De ellos, solo dos Vanderbilt fueron famosos. Gertrud (1875-1942), bisnieta de Cornelius, brillante escultora (alumna de Rodin…), gran figura de la bohemia parisina, tapa de Vogue, reina del Greenwich Village de la Gran Manzana, mecenas de músicos jóvenes, creadora del Whitney Museum de NY, y autora, entre nueve esculturas célebres, de la mayor: el Monumento a la Fe Descubridora, dedicada a Colón, en la española Huelva, que la honró bautizando con su nombre una avenida, y Gloria, la más famosa de las herederas del apellido, nacida en 1924.
Muy lejos de barcos, ferrocarriles y papas fritas, se forjó como diseñadora bajo el lema "hasta la prenda más modesta debe tener su toque de glamour". En esa línea fue precursora de los blue jeans de diseño –hoy, prendas de alta gama– y de relojes, sábanas, manteles y exclusivos accesorios firmados G.V.: el último aliento de la colosal fortuna urdida por el barquero de Staten Island…
Pero de vida nada fácil. Se casó cuatro veces: la segunda, con el célebre director de orquesta Leopold Stokowski, cuarenta años mayor que ella, y la tercera, con el genial director de cine Sidney Lumet. Su padre, Reginald Claypole Vanderbilt, hijo de Cornelius II (1843-1899), diplomático por título pero vividor y libertino por vida real, y alcohólico por añadidura, quemó en menos que canta un gallo su herencia de 25 millones de papel verde cuando Gloria tenía apenas un año y medio, y dejó deudas que obligaron a vender una mansión en la Quinta Avenida, un castillo en Newport, cuadros, muebles, y hasta el cochecito de bebé de su hija, rematado… ¡por un dólar y medio!
Un hijo de ella, Anthony, se suicidó a los 23 años: salto mortal desde el piso 14 de su departamento de Manhattan.
Una de las de huellas de Gloria quedó impresa en el inmortal libro de Truman Capote Plegarias atendidas: ella, la princesa Radziwill y alguna de las Kennedy se encontraban –hábito irrenunciable- en el restaurante La Côte Basque (60 West, 55 Street, NY, versión USA de la casa madre de Bayona, Francia). Se atiborraban de martinis más dry que el desierto de Arizona, despellejaban con sus chismes a media sociedad neoyorkina, y remataban esos interminables almuerzos con uno de los mayores manjares del planeta: el soufflé Radziwill, coronado por yemas crudas "que parecían largos ríos dorados", según Capote.

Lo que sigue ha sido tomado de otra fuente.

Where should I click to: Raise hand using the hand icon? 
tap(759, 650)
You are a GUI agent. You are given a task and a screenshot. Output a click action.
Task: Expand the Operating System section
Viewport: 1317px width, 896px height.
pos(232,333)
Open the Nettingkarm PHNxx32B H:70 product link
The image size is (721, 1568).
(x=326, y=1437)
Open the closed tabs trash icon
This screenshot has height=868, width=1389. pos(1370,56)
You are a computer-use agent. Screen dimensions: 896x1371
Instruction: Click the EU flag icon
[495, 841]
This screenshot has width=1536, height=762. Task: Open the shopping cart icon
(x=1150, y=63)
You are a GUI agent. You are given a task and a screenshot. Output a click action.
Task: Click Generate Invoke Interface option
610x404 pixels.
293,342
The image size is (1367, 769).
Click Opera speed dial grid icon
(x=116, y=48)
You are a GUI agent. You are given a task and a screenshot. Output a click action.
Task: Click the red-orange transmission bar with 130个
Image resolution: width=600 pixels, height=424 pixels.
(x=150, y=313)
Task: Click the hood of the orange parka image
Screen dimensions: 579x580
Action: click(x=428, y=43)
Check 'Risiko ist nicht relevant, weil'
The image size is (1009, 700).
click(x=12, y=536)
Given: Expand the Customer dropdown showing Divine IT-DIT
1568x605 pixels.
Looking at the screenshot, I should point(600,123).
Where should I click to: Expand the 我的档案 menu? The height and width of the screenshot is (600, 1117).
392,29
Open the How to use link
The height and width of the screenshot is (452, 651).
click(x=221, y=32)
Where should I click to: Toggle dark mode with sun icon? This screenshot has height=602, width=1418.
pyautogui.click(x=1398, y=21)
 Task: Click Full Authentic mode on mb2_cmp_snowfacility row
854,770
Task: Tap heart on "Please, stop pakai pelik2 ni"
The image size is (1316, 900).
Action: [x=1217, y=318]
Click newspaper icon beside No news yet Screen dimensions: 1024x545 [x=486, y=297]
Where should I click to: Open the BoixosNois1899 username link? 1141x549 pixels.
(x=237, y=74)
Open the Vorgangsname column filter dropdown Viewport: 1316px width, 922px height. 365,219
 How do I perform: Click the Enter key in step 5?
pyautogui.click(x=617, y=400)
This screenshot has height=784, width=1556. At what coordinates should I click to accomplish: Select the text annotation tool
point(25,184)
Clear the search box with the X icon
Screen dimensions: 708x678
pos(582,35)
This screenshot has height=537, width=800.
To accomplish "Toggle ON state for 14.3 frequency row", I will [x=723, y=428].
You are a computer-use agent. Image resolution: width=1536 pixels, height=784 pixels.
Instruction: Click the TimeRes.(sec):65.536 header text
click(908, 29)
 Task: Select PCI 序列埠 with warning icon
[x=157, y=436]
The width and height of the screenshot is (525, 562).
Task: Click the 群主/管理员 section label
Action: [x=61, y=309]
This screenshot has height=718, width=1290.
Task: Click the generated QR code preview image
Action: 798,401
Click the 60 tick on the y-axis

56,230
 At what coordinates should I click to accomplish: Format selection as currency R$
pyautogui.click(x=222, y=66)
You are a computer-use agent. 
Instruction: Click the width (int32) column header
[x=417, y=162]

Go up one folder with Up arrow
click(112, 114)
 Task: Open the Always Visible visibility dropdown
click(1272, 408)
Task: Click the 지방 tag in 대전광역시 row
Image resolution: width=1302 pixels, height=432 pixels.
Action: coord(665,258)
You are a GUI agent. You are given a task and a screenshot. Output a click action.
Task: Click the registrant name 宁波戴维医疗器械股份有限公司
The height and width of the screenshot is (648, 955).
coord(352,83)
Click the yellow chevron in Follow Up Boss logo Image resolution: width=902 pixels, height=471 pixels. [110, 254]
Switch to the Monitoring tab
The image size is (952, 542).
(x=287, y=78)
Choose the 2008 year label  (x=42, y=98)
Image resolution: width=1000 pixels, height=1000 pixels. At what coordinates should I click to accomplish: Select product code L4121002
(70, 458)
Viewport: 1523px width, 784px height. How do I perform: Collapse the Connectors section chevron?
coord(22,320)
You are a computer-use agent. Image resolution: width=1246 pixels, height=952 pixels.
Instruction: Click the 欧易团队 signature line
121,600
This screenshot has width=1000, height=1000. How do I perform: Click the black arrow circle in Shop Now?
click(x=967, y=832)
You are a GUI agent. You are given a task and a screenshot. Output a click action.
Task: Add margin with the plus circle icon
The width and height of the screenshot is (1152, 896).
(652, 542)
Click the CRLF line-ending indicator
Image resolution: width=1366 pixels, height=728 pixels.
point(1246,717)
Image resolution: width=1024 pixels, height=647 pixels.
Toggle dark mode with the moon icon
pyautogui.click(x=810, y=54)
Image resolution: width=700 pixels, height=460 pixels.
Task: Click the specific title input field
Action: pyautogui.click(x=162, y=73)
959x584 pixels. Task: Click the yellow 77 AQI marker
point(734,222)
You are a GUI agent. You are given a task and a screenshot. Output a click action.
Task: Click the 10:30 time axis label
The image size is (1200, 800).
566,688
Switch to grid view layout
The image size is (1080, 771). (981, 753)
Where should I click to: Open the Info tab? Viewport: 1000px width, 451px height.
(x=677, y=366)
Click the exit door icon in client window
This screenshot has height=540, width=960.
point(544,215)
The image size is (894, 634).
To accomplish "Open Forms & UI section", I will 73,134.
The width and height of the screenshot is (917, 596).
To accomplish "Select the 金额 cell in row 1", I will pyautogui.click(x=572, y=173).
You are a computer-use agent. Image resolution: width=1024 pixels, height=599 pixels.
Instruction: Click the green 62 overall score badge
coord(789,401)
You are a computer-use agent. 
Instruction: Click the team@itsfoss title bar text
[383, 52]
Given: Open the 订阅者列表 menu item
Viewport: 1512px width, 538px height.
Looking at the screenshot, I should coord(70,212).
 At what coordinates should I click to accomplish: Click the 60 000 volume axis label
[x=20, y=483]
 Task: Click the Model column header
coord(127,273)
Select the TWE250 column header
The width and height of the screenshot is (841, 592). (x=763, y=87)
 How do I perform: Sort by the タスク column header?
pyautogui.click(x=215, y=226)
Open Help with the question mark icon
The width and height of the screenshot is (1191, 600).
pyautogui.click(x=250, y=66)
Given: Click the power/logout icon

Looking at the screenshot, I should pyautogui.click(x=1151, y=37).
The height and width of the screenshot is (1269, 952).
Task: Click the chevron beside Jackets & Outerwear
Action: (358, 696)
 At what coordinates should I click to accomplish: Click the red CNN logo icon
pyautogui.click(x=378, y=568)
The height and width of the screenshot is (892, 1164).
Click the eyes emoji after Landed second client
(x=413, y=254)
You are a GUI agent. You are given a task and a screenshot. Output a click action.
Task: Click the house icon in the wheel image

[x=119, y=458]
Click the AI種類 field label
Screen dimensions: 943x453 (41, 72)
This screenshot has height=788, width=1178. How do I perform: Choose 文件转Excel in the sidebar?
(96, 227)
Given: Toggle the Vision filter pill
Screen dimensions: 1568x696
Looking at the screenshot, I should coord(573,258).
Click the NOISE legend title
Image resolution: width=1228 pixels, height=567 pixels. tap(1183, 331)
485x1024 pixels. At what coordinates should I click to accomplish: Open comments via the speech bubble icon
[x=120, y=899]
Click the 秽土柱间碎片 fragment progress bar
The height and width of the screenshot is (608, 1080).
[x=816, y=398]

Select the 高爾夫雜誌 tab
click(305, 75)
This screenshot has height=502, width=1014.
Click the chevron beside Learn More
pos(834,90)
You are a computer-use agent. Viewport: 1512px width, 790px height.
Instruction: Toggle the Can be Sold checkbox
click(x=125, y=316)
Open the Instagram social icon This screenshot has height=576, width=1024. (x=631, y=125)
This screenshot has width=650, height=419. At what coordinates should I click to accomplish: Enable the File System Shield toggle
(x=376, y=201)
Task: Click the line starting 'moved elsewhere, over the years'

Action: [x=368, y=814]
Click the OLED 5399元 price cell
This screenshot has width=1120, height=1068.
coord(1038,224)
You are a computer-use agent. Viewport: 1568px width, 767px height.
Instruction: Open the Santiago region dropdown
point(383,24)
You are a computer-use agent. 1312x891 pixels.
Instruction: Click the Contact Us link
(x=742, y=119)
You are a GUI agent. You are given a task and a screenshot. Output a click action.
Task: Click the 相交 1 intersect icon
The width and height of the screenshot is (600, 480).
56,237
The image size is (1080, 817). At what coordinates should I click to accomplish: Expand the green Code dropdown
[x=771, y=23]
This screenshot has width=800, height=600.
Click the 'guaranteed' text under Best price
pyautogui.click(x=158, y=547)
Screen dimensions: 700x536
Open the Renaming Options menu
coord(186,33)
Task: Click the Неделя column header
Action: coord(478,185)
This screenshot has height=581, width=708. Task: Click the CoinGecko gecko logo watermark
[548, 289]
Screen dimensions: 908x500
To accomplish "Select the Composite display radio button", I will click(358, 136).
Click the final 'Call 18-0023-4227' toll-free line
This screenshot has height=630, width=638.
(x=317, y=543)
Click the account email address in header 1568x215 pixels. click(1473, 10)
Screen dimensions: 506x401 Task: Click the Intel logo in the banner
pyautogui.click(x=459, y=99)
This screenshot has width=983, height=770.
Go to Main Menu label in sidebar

Aquellos insidiosos cotilleos que le costaron al autor de A sangre fría, su obra maestra, el desprecio y el exilio social de la high que antes lo había amado. Pero esa es otra historia…
En todo caso, apenas un eco moribundo de la vida, la gloria y el ocaso de Cornelius Vanderbilt, el falso Comodoro que desde una barcaza casi derruida construyó el mayor imperio de su tiempo…, aunque Lady Astor no lo dejara sentarse a su mesa.
(Post scriptum: Gloria Vanderbilt murió hace pocos días: el 17 de junio, en Manhattan. El fin lo anunció su hijo, el famoso periodista de la CNN Anderson Cooper: "Mi madre se fue rodeada por su familia, [murió] de un cáncer de estómago. Fue una mujer extraordinaria, que amó la vida y la vivió según sus propios términos".)